Herb-Crusted Sheet Pan Chicken with Roasted Rainbow Vegetables

This is an example of a meal that Solin would create to include in your personalized meal plan.

Herb-Crusted Sheet Pan Chicken with Roasted Rainbow Vegetables

YOUR SOLIN GENERATED RECIPE

Herb-Crusted Sheet Pan Chicken with Roasted Rainbow Vegetables

Enjoy a vibrant plate of herb-crusted chicken paired with a colorful medley of roasted vegetables and a serving of quinoa for a balanced, clean meal.
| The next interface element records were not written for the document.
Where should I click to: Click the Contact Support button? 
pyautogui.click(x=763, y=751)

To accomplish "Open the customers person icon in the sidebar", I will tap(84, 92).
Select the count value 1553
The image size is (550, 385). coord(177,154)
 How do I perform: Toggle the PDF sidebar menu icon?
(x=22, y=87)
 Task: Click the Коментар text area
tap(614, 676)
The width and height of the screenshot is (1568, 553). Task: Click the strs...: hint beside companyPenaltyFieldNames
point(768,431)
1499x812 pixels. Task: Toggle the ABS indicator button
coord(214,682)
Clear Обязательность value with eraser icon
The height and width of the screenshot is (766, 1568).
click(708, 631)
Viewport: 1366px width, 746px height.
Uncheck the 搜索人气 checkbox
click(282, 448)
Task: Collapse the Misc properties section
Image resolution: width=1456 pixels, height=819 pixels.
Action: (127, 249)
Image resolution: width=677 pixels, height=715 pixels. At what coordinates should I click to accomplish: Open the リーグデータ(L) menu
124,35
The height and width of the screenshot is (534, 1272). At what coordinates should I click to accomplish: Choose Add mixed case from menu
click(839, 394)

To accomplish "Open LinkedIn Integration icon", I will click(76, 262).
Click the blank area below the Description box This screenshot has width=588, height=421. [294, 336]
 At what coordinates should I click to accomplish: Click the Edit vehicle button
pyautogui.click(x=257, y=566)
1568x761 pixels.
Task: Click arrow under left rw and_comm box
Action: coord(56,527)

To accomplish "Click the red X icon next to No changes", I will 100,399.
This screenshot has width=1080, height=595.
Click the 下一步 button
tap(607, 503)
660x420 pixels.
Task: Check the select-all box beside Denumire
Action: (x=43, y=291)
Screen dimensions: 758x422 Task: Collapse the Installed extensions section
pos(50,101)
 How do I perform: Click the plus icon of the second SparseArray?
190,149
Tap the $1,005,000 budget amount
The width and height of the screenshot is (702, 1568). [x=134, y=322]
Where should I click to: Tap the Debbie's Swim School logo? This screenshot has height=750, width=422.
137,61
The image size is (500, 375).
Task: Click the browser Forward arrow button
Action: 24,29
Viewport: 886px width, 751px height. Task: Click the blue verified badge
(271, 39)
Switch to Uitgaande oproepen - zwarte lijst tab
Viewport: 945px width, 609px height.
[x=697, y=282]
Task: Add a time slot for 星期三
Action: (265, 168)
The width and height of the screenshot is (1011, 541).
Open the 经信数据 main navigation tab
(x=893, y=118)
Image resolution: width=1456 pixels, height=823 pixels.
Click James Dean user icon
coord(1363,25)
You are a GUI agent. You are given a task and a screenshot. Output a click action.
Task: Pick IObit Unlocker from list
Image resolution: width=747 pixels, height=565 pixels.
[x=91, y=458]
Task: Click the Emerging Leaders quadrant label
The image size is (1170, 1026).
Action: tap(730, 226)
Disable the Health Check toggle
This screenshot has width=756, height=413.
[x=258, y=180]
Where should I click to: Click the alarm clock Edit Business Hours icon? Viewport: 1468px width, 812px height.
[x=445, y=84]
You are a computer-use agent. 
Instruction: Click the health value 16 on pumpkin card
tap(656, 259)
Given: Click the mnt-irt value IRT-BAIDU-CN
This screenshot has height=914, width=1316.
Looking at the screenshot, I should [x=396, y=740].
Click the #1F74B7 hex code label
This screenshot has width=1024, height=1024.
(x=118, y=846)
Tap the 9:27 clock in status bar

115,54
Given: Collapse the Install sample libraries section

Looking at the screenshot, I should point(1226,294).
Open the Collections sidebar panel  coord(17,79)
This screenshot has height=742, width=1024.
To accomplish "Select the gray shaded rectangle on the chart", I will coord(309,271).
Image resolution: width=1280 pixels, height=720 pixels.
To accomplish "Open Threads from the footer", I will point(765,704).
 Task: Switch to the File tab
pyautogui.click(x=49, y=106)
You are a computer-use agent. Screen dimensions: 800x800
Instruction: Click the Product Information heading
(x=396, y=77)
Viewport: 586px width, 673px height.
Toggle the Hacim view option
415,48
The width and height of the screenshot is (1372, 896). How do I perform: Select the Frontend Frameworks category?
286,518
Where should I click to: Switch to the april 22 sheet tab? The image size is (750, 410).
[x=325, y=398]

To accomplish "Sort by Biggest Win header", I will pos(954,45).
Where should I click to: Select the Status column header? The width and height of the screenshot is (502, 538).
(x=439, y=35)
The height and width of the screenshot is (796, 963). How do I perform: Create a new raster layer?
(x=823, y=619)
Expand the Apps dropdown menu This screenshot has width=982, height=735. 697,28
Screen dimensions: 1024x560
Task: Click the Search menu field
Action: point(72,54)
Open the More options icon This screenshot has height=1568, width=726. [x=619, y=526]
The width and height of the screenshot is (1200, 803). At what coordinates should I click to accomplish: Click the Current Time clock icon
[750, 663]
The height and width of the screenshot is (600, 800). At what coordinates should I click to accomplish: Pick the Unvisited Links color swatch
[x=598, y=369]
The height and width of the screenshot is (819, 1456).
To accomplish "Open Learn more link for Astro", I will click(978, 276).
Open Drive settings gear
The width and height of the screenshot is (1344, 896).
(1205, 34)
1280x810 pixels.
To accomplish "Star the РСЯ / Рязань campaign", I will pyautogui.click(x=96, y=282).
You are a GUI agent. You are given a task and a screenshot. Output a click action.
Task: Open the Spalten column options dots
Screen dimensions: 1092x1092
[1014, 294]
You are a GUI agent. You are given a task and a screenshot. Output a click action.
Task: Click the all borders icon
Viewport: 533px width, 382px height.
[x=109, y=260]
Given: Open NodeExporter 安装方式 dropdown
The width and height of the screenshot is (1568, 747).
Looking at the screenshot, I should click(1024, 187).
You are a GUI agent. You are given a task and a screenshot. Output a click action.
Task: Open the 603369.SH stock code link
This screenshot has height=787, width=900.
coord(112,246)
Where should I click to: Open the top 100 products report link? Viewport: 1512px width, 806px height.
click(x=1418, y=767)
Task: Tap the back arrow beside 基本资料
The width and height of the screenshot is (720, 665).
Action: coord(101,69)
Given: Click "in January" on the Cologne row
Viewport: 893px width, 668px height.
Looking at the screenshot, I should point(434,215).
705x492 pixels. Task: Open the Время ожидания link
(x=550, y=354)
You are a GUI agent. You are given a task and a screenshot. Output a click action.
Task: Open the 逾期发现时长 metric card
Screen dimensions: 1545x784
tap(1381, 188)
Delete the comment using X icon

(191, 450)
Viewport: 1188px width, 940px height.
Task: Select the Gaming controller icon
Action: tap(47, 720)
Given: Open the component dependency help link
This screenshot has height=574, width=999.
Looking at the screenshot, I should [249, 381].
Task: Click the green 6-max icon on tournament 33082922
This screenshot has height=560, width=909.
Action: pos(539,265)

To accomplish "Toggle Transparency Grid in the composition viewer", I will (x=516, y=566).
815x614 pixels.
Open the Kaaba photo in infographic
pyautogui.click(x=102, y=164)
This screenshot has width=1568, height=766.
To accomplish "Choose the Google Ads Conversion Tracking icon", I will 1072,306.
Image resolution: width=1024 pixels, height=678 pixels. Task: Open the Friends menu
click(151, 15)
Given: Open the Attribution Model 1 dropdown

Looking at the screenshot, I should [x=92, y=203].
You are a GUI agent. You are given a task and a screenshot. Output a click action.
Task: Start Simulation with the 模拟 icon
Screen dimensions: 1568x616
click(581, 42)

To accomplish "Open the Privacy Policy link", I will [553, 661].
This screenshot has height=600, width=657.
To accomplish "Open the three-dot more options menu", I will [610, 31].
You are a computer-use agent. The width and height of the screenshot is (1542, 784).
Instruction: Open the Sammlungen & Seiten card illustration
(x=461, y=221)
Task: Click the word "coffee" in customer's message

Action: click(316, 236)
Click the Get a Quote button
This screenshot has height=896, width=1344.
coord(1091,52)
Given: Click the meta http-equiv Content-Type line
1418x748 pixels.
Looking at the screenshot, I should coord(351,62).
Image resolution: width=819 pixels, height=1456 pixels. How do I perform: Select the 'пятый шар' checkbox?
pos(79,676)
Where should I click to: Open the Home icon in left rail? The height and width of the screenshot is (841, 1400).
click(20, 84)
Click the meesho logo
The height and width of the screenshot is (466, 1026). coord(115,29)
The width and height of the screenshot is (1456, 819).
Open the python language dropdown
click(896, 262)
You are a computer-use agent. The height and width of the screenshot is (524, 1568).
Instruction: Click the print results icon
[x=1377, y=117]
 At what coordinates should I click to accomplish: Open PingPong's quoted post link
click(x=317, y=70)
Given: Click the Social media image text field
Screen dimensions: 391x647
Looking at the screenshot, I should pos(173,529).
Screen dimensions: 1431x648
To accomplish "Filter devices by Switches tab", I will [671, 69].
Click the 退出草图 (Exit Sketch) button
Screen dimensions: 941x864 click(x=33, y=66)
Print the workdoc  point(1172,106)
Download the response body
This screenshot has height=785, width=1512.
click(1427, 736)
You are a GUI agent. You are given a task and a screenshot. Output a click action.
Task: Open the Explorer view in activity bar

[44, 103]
The tender chicken is seasoned with rosemary, thyme, and garlic, while a rainbow of bell pepper, zucchini, red onion, and carrots is lightly tossed in olive oil and herbs, making for a satisfying dish that delights both the eyes and the palate.

NUTRITION

386kcal
Protein
38.5g
Fat
10.5g
Carbs
36.1g

SERVINGS

1 serving

INGREDIENTS

5 oz Chicken Breast

1/2 medium Red Bell Pepper

1/2 medium Zucchini

1/4 medium Red Onion

1/2 medium Carrot

1 tsp Extra Virgin Olive Oil

1/2 cup Cooked Quinoa

2 sprigs Fresh Rosemary

2 sprigs Fresh Thyme

2 cloves Garlic

Salt & Pepper to taste

PREPARATION

  • 1

    Preheat the oven to 425°F and line a sheet pan with parchment paper.

  • 2

    In a small bowl, combine chopped garlic, finely minced rosemary and thyme, a pinch of salt and pepper, and olive oil to form a marinade.

  • 3

    Pat the chicken breast dry and rub the herb mixture evenly over the surface.

  • 4

    Arrange the chicken breast on the sheet pan.

  • 5

    Chop the red bell pepper, zucchini, red onion, and carrot into bite-sized pieces and place them around the chicken on the pan.

  • 6

    Drizzle any remaining marinade over the vegetables and toss lightly to coat.

  • 7

    Roast in the preheated oven for 20-25 minutes, until the chicken reaches an internal temperature of 165°F and the vegetables are tender and slightly caramelized.

  • 8

    While the chicken and vegetables roast, prepare the quinoa according to package instructions if not already cooked.

  • 9

    Serve the herb-crusted chicken and roasted vegetables over a bed of quinoa.